By Andrey Dulkin
A Slashdot poster recently highlighted the “Windows Flaw that Cracks Amazon Web Services.” The overarching point of the post is that if an attacker can get a copy of a Windows machine hosted on Amazon (or any other hosting provider), they can reset the admin password and get full access to the machine and its information.
This is not a new method of attack (physical access attacks and password resets have been around for a long time – and the issue isn’t relegated to just Windows). But, as the poster astutely points out, employees of the cloud hosting providers have the actual physical access to the machines and can indeed copy them to perform this attack.
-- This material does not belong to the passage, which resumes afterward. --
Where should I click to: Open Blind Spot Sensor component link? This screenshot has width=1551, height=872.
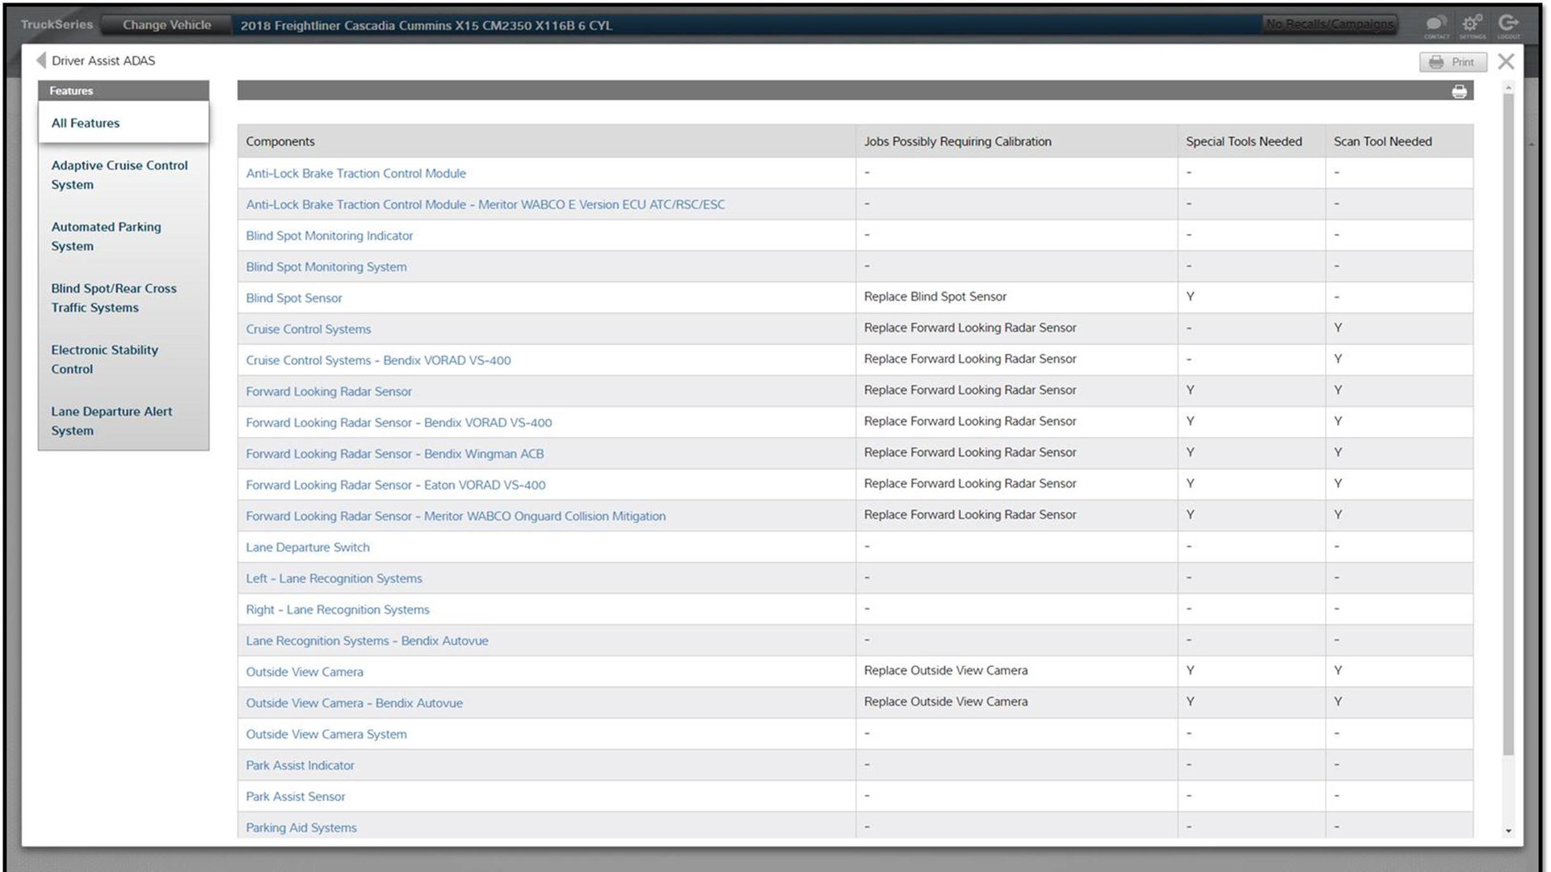click(294, 298)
This is one way businesses can unknowingly extend their insider-threat vulnerabilities to their partners and third-party vendors. This is a very similar issue to local admins handling on-premise servers. The big difference is that as a business, you have more control over who is getting internal access – you can screen employees and put internal policies in action that control access. When a business moves to the cloud, these internal mechanisms are lost. The organization has little recourse in screening the hosting providers’ employees, or even knowing who they are.
This is why any organization moving to the cloud need to make sure the hosting providers engage in privileged session monitoring to manage the activity of its employees regarding the use of customer machines. This way, the service provider can provide verifiable logs of which employee accesses which machine, when, and for what purpose. For both the business and the hosting provider, this provides full accountability of all employee actions.
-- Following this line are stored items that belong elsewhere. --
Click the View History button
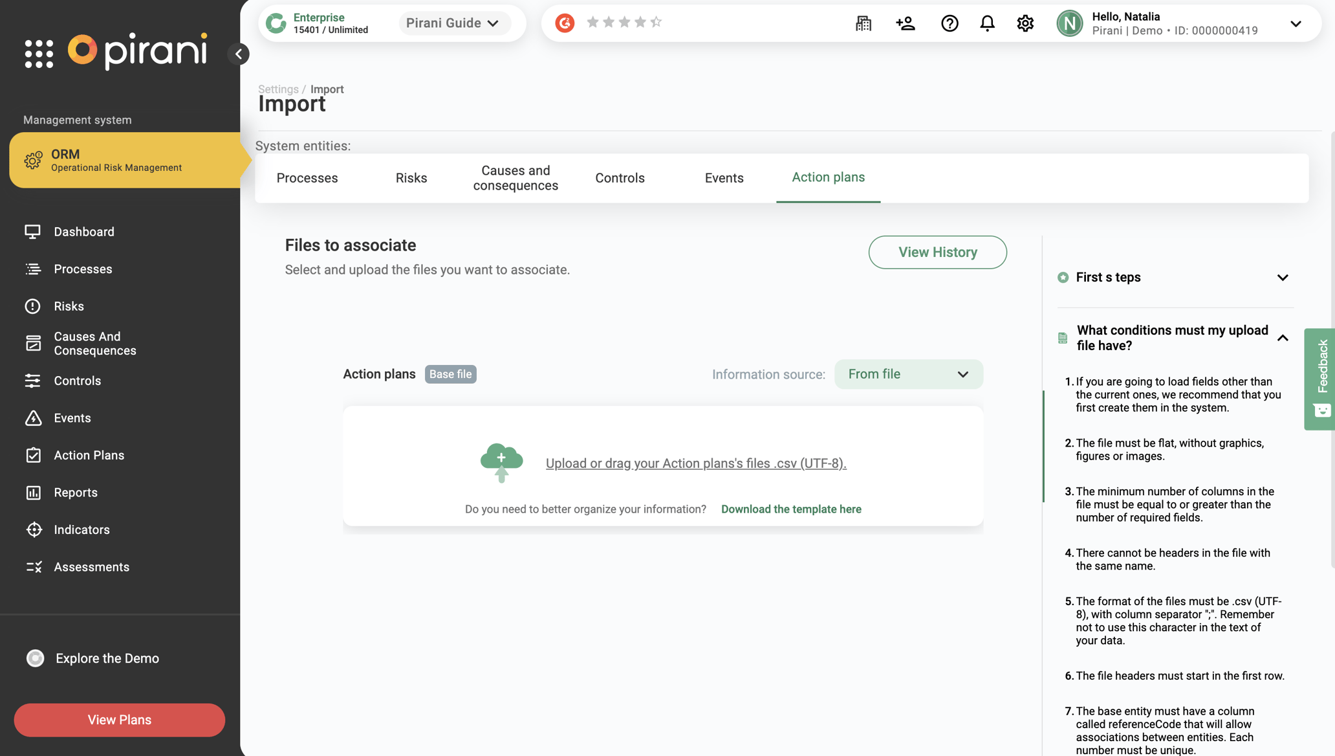The height and width of the screenshot is (756, 1335). click(x=937, y=252)
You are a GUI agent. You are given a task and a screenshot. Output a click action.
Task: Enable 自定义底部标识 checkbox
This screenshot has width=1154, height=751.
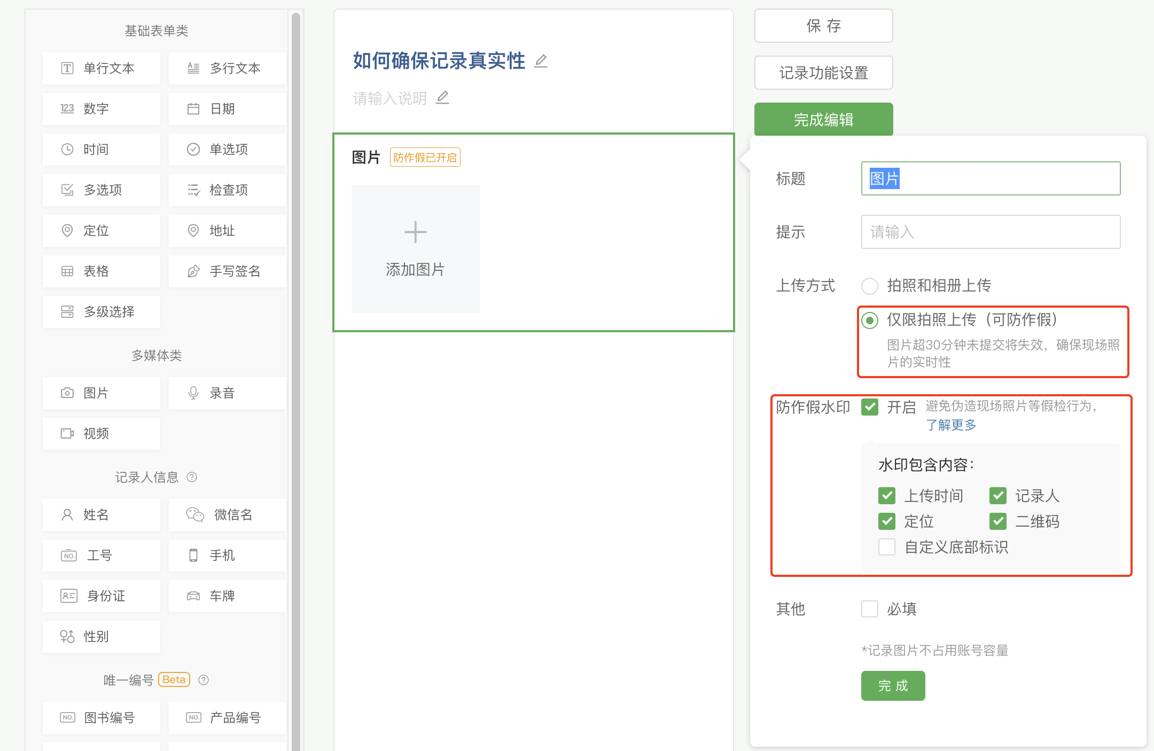(887, 547)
In a recent CyberArk survey, we found that 56 percent of respondents stated they had no idea what their cloud provider was doing to protect and monitor privileged accounts; while 25 percent of respondents partner with cloud providers that they believe to be less secure than their own organization when it comes to protecting confidential information.
Moving data and infrastructure to the cloud is a proposition that keeps many CSOs up at night. Accountability for the movement and actions of their employees is one part of the SLA that every company should demand of their hosting providers.
If you’re moving to a cloud environment and have questions on the questions to ask – a great resource is offered by the Cloud Security Alliance in its Security as a Service Implementation Guidance. The CSA addresses the topic of privileged users on the provider side, and a host of other issues that you should be aware of when moving to a cloud environment.